Note the following comment about user-interface testing:
GTM has extensive support for user
interface unit tests. It supports
testing both the imaging and/or
internal state of almost all of the
standard Cocoa/UIKit UI objects, and
makes it easy for you to extend this
support to your own UI objects.
See their "Code Verification and Unit Testing" page for instructions on how to use it.
I came to the conclusion that GHUnit is the most advanced testing framework for Objective-C. I have done a roundup of testing frameworks on my blog. It is the most flexible in terms of deployment (iphone, simulator or mac os native) and assert capabilities.
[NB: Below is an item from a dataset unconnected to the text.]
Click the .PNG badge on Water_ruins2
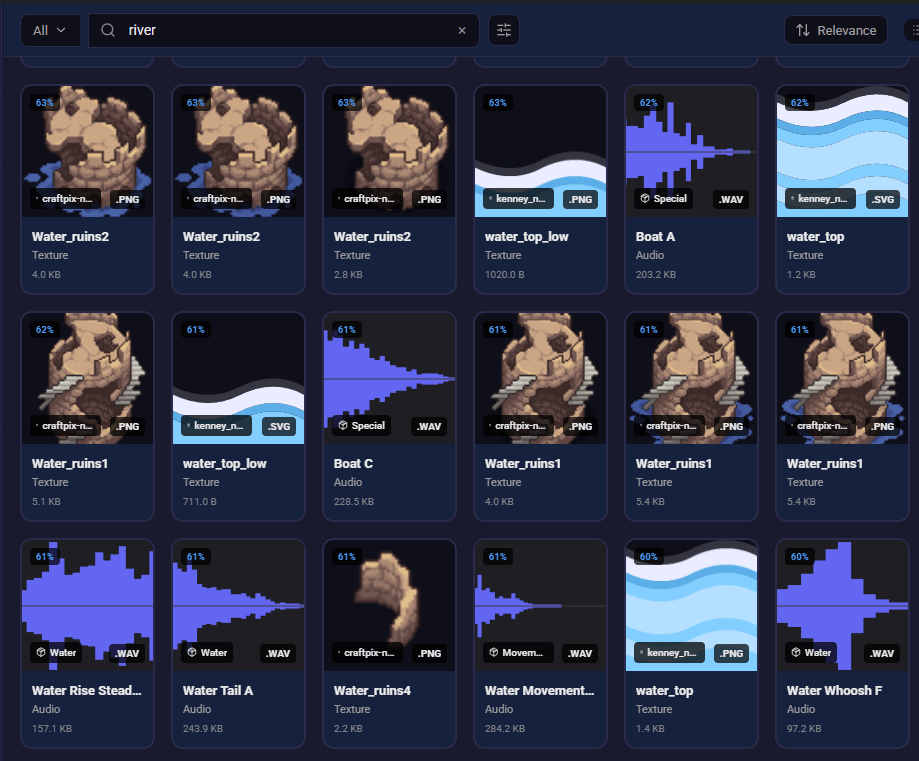The height and width of the screenshot is (761, 919). [x=128, y=199]
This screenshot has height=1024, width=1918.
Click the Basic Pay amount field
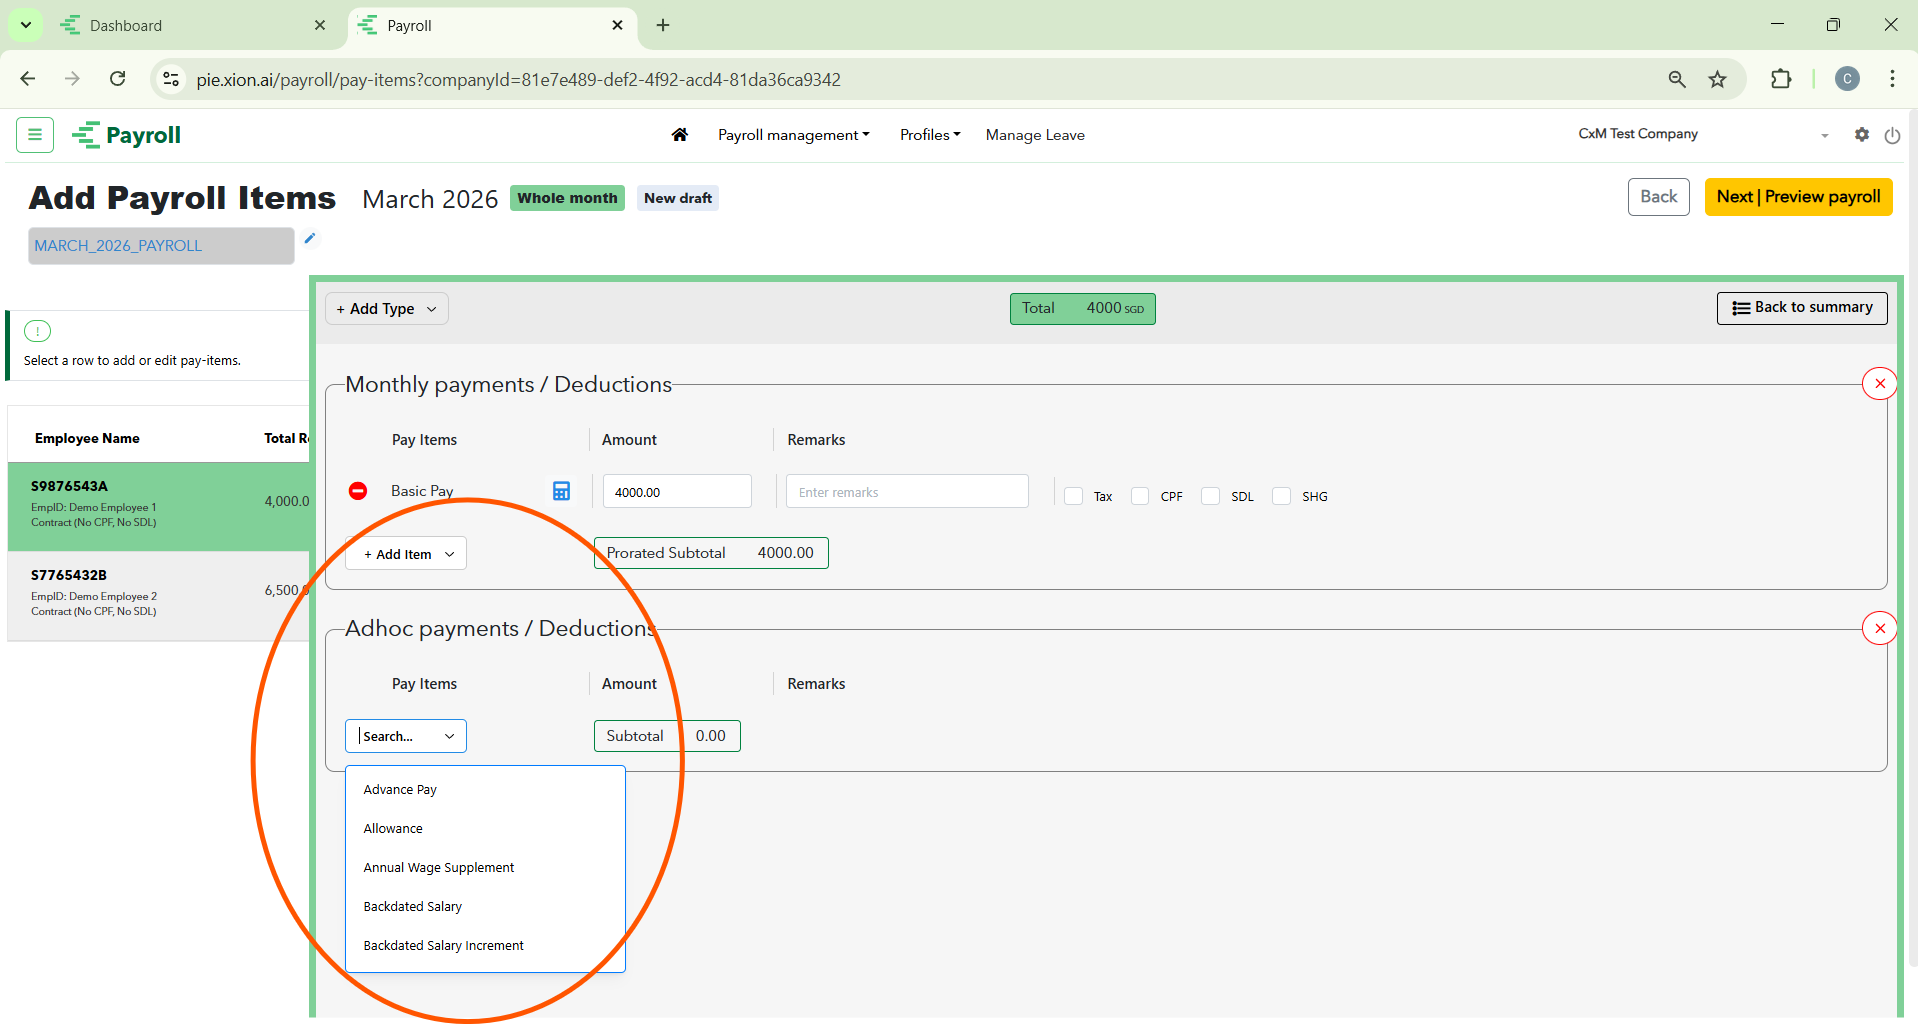pyautogui.click(x=677, y=492)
Because it is based on GTM, it inherits all of GTM's advantages over SenTestingKit but also adds a lot more. Another bonus is that it is being maintained very actively.
I have conducted effort to integrate OCMock into GHUnit, it works great!. You can get the code on github.
I realize this is an old question, but if you prefer BDD-style testing (rspec, Jasmine, etc.) over xUnit-style testing (Test::Unit, JSUnit, JUnit, etc.), then you may consider checking out Cedar. Cedar brings BDD-style testing to Objective-C, now that the language supports closures.
We're happily using Cedar for our iOS projects at Pivotal Labs, and we're actively working on improving it. Any feedback or suggestions are welcome at cedar-discuss#googlegroups.com
I would also recommend using coverage tools to see which part of the code are covered with unit tests and which are not. Basic line and branch code coverage can be generated with the GCOV tool. If you want to generate nice HTML coverage reports there are LCOV and ZCOV which do just that.
I recommend gh-unit, it has a nice GUI for test results.
http://github.com/gabriel/gh-unit/tree/master
The Unit Testing support bundled within xcode (for its simple setup) combined with ocrunner (for some autotest/Growl goodness) is currently my favorite Obj-C Unit Testing setup.
here is a whole lot of them
List_of_unit_testing_frameworks in Objective-C
Sen:te (the creator of the testing framework included with Xcode) explains how to use OCUnit with an iPhone project: simple-iphone-ipad-unit-test.
Matt Gallagher of Cocoa with Love has a very good article on unit testing.
I would suggest looking into Kiwi, an open source BDD testing framework for iOS:
Kiwi
Check out the project's WIKI to start or get Daniel Steinberg's book "Test Driving iOS Development with Kiwi"
test-driving-ios-development
I use SimpleUnitTest works with iPhone and iPad libs.
http://cbess.blogspot.com/2010/05/simple-iphone-ipad-unit-test.html
It comes with a unit test Xcode template to easily add a unit test class. Wraps GTM.
You can literally drop it into an active project and start adding unit tests within 3 minutes (or less).
Specta is a modern TDD(Test Driven Development)/BDD(Behavior Driven Development) framework which runs on top of XCTest. It supports unit testing for iOS and Mac OS X projects.
I hope u can use 'SenTestKit', from which u can test each and every method.